Uluslarararası Güvenlik Analisti Kaan Kutlu Ataç

Örgütün eleman temininde, eğitim konusunda sıkıntı yok. Çok sofistike saldırılar yapabiliyorlar. Hedef seçme esnekliği ve öğrenme yeteneği hızlı. Cüretkâr bir eylem sergileyebiliyor. Doğu’daki süreçten bağımsız, paralel şekilde operasyonel yeteneği sergiliyor. Maddi gücünde de sıkıntı olmadığı anlaşılıyor. Hiçbir elektronik haberleşme cihazını kullanmıyorlar. Bunları alt alta koyunca çok ciddi bir süreç. Saldırı Genelkurmay Başkanı’nın özel kuvvetlere bröve taktığı, yine Türk özel kuvvetlerinin İslam ordusu tatbikatının basına yansıdığı günlerde yaşanıyor. Olayın psikolojik boyutuna da bakmak lazım. Eyleme sadece PKK saldırısı demek zor. Vekâletin vekâletiyle saldırı yapılıyor. İz bulunamıyor, asıl ihaleyi veren belli değil.

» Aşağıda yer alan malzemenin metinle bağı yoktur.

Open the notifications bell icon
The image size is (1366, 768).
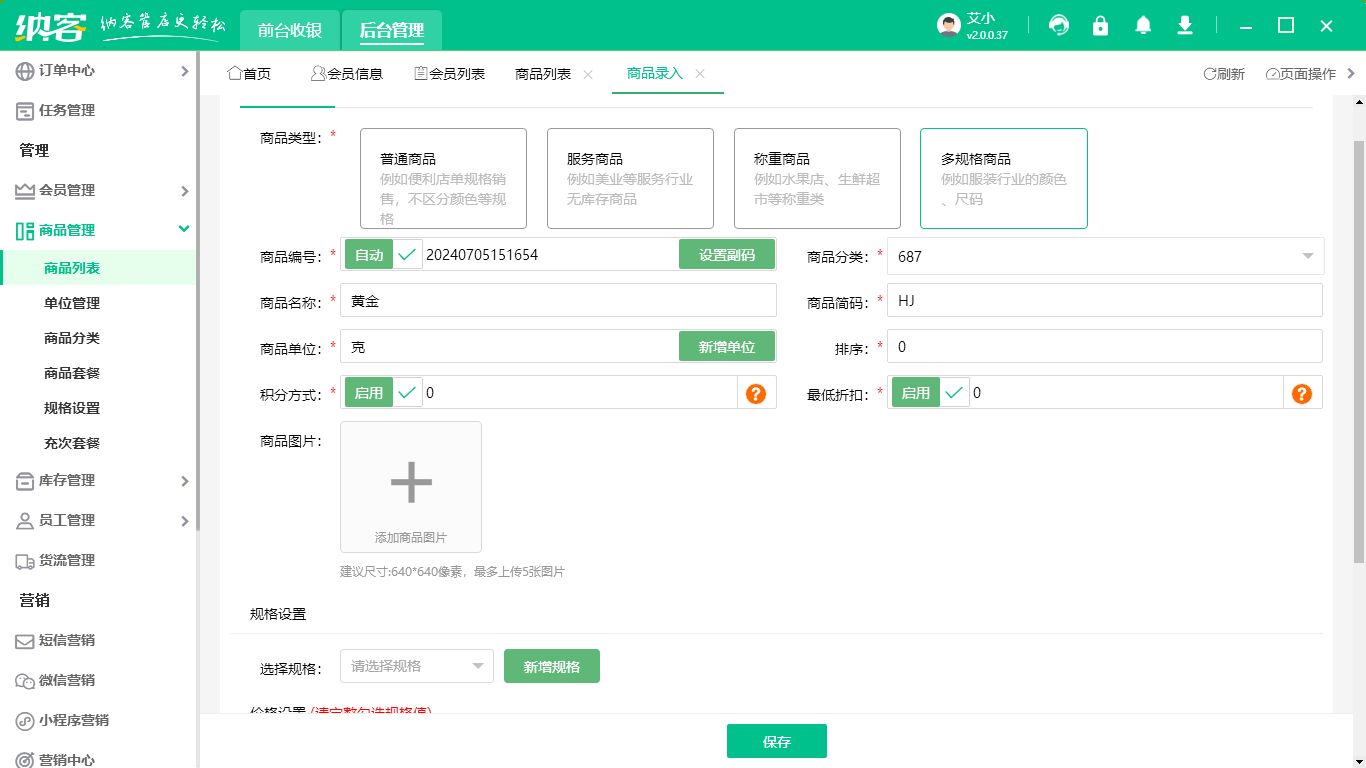coord(1143,25)
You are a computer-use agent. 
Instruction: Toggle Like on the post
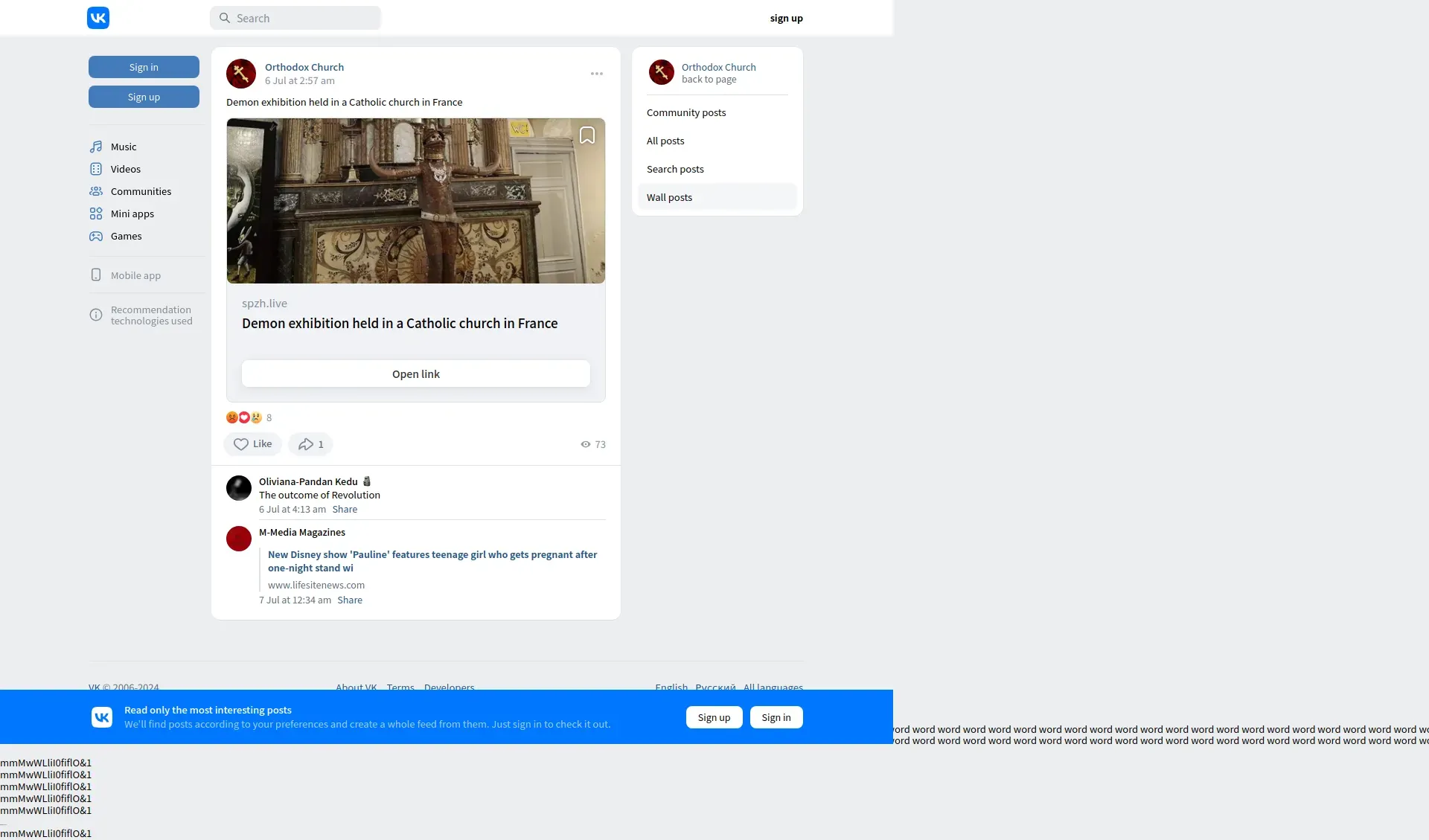click(x=252, y=444)
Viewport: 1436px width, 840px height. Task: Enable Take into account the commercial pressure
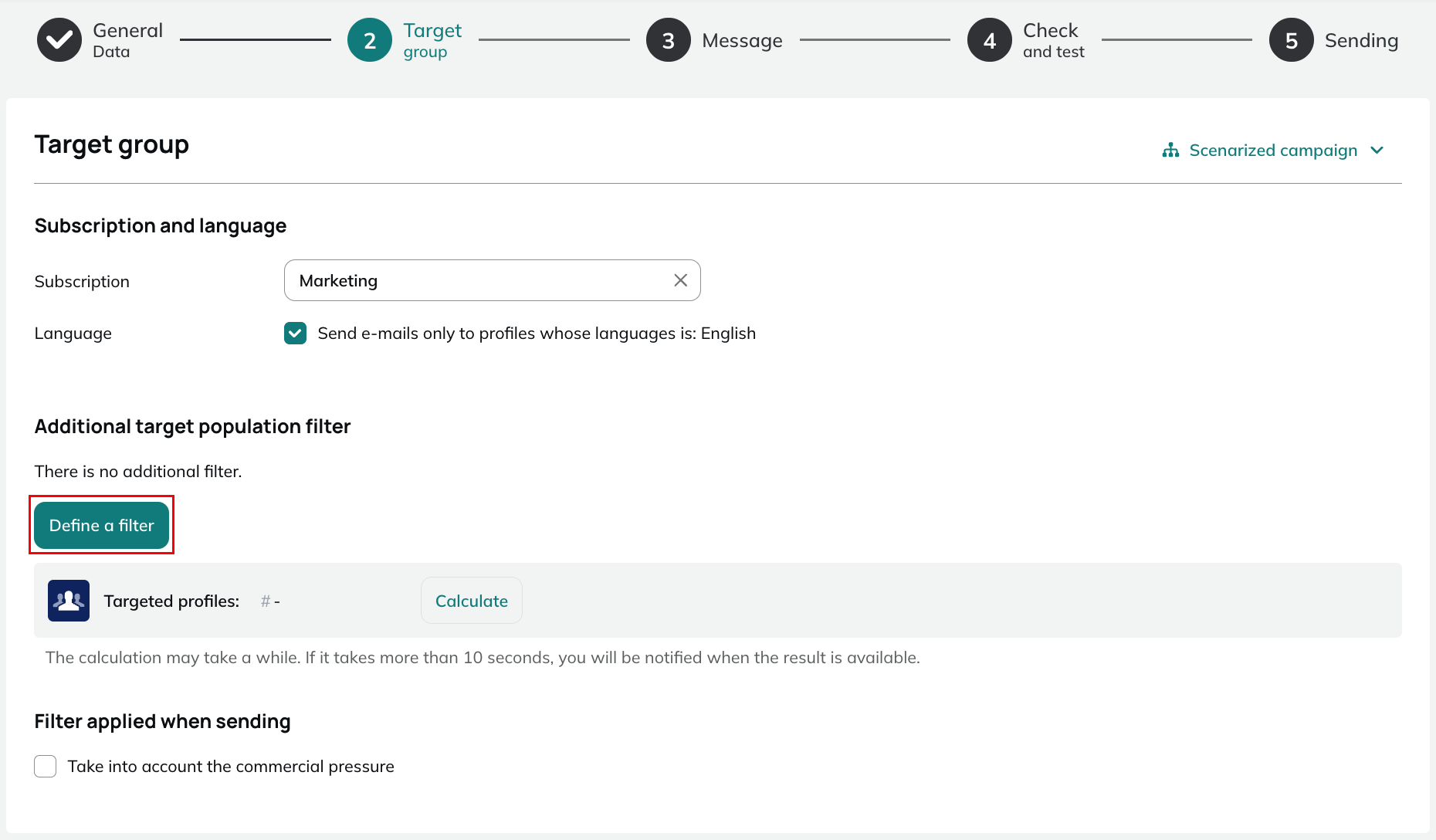46,767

Emekli Tümgeneral Ahmet Yavuz

Kehanet değil saldırıyı bekliyordum, yenilerini de bekliyorum. Son yıllarda uygulanan iç ve dış politikaların bedelidir. Öncelikle hatalı ve tutarsız bir açılım politikası izlendi. Hatalı politikadan dönüldü ama bedeli vardı, Türkiye bunu ödüyor. Ayrıca bölge dinamiklerinin içinde olduğu bir saldırı. Türkiye yıllarca terörden çekti, ancak devlet aklı kaybolunca bunlar yaşandı. Geçen sefer Silahlı Kuvvetler’e, bu sefer halka yönelik bir saldırı. Devlete, yönetime “sizden güçlüyüz” mesajı vermeye çalışıyorlar. Halkın terörle mücadelede devlete destek vermesi lazım, tıpkı Fransa’da, İspanya’da olduğu gibi. Devleti yönetenler de taraftarlarını değil, Türkiye’yi memnun edecek politikalar yürütmeli. Türkiyebir an önce Suriye politikasından caymalı. Maalesef açılım ve Suriye’deki yanlış politikaların Türkiye’ye bedeli ağır oluyor.